V. Ovsiyenko: Right, I know him.
I.Hel: I tried to recruit Chepkasov by the same method and the identical response followed. Maybe their words or levels of culture were slightly different: for one was a major and another was a general who sported Shevchenko’s badge on the lapel, bragged about his erudition and culture for he was a general and headed the department.
In Lviv also served Major Shumeyko Olexandr Olexandrovych, operative, who actually replaced Halsky. He was a different type: flattering, smooth-tongued, but sadistic, no doubt. And Halsky stood apart: he was extremely aggressive, fierce, vindictive, and subtle psychologist.
So in my lifetime I tried to recruit three KGB officers: General Poluden, Chepkasov, and Olexandr Shumeyko. Their response was absolutely identical. On this point the KGBists proved to be very vulnerable. Why? Because they knew that their every word was recorded at the time. And when a person goes on the offensive, he does not know how to respond: he finds himself in such a situation for the first time. His behavior was not predesigned because nobody tried to recruit him yet. I am sure that it was a powerful defense in every way. With Chepkasov it happened in Kuchino concentration camp, when the term of special treatment was coming to an end. They brought us there somewhere in the 1980. Then I did it more delicately, more confidently for I had already gained certain experience in such practices. Obviously, fixed in my personal file that I tried to recruit Poluden, because I “tempted” him in 1976. After this peripeteia they were terrible and dangerous opponents no more: a man could see their meanness, fear, panic, and they looked miserable.

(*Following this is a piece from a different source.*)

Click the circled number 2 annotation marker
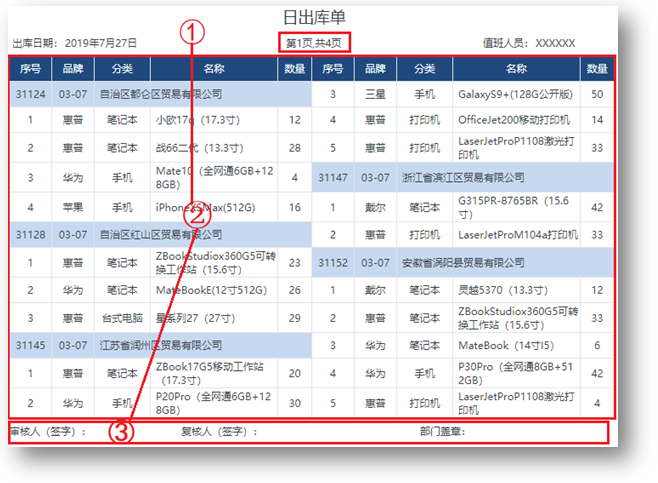Viewport: 658px width, 483px height. click(198, 214)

They terrorize a prisoner or put him in a punishment cell, but if you can take such a stand, you will win the psychological battle and not the jailers.
Once I went on a hundred-day hunger strike. Nobody else could stand the test there…
V.Kipiani: Let us make it a day for today.
V. Ovsiyenko: This conversation took place in the TV center on June 25, 2003 and we are going on with it in the Taras Shevchenko Park in Kyiv on June 27.
V.Kipiani: Recall, please, the date of your arrest. We broke our conversation at this.
I.Hel: We have not yet talked about arrest: we talked about my detention in 1964, when during the celebration of the 150th Anniversary of Shevchenko they removed me from the bus and searched thoroughly. I thought it was an arrest, but I was released, they gave me a lift in their jeep to my home after midnight and then they constantly summoned me.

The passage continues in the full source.